▶ [Given exercise] Rewrite the rows as a numbered list, leaving out blank ones. Start at the row that has "Given: Select the 消毒剂量 column header" and stop after the row that has "will [694, 556].".

(Lines of data)
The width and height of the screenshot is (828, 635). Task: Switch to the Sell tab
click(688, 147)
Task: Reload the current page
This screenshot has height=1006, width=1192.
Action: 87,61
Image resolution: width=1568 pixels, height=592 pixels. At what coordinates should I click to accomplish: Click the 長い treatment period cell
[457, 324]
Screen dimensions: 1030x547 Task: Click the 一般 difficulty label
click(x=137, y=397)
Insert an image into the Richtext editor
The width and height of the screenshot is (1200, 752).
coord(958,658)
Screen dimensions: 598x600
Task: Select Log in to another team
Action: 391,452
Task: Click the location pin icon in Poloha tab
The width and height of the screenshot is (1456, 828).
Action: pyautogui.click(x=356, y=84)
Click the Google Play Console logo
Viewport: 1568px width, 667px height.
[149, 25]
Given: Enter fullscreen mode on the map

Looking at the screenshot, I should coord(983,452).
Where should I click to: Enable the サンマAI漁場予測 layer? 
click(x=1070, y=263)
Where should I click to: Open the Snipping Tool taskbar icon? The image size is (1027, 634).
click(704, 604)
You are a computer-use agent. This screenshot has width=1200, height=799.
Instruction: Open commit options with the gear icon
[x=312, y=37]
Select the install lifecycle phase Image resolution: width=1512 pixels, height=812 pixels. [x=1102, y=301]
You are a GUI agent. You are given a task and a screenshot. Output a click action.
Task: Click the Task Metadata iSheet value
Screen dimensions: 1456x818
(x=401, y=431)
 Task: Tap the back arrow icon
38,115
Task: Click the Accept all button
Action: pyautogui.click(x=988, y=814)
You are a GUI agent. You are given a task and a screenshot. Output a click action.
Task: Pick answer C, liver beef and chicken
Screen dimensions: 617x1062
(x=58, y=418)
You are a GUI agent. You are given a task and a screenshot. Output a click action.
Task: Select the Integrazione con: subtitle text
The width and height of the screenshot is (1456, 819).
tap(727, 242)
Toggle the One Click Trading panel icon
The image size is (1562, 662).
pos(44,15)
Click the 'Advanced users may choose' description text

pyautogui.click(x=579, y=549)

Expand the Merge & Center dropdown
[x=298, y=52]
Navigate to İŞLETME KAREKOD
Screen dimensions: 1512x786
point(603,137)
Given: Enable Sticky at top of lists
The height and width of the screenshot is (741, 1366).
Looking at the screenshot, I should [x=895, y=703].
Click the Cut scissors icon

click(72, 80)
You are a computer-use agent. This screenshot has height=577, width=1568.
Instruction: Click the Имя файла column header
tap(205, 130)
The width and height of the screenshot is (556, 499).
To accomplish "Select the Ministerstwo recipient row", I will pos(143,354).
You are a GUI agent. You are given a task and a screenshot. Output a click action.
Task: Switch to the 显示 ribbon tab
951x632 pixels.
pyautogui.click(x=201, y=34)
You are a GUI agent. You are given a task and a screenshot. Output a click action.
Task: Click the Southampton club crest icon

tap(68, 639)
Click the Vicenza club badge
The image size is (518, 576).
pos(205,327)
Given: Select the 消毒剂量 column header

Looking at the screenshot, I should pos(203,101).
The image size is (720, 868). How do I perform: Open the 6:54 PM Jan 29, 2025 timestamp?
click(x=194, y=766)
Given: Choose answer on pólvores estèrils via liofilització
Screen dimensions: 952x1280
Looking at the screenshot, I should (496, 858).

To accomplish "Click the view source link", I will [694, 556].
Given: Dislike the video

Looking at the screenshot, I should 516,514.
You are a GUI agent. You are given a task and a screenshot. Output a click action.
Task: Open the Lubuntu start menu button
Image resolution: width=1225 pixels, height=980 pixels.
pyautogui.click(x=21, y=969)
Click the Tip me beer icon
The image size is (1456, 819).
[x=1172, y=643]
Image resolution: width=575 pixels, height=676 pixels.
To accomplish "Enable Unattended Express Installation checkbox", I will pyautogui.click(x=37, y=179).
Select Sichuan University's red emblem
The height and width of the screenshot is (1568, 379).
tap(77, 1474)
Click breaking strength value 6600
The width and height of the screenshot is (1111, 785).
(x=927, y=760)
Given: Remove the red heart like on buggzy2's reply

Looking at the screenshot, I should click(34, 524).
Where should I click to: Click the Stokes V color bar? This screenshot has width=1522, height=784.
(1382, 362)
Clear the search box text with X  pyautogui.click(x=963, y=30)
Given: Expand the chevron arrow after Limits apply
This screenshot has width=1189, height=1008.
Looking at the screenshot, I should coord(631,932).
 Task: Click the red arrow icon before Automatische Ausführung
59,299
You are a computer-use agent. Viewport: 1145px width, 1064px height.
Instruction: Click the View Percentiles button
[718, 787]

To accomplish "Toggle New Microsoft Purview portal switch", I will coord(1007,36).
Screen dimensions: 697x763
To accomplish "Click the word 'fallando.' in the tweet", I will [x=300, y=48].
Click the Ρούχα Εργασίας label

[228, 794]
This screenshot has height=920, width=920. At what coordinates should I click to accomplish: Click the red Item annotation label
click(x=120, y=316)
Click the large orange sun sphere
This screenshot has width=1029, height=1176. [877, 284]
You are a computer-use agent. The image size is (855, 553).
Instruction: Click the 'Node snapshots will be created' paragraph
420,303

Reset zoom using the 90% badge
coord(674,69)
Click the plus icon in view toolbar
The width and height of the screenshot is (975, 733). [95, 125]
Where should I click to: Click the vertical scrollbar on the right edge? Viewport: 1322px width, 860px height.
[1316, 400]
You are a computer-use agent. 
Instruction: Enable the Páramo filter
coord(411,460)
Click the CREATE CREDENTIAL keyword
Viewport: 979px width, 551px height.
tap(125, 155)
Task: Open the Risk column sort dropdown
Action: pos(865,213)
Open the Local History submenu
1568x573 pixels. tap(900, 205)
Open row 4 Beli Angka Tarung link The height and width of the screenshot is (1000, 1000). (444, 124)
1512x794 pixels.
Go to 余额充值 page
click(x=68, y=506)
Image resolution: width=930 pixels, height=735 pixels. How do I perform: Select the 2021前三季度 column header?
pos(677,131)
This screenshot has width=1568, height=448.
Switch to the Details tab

▶ [Output of the task]
1. Given: Select the 消毒剂量 column header
2. Looking at the screenshot, I should pos(203,101).
3. The image size is (720, 868). How do I perform: Open the 6:54 PM Jan 29, 2025 timestamp?
4. click(x=194, y=766)
5. Given: Choose answer on pólvores estèrils via liofilització
6. Screen dimensions: 952x1280
7. Looking at the screenshot, I should (496, 858).
8. To accomplish "Click the view source link", I will [694, 556].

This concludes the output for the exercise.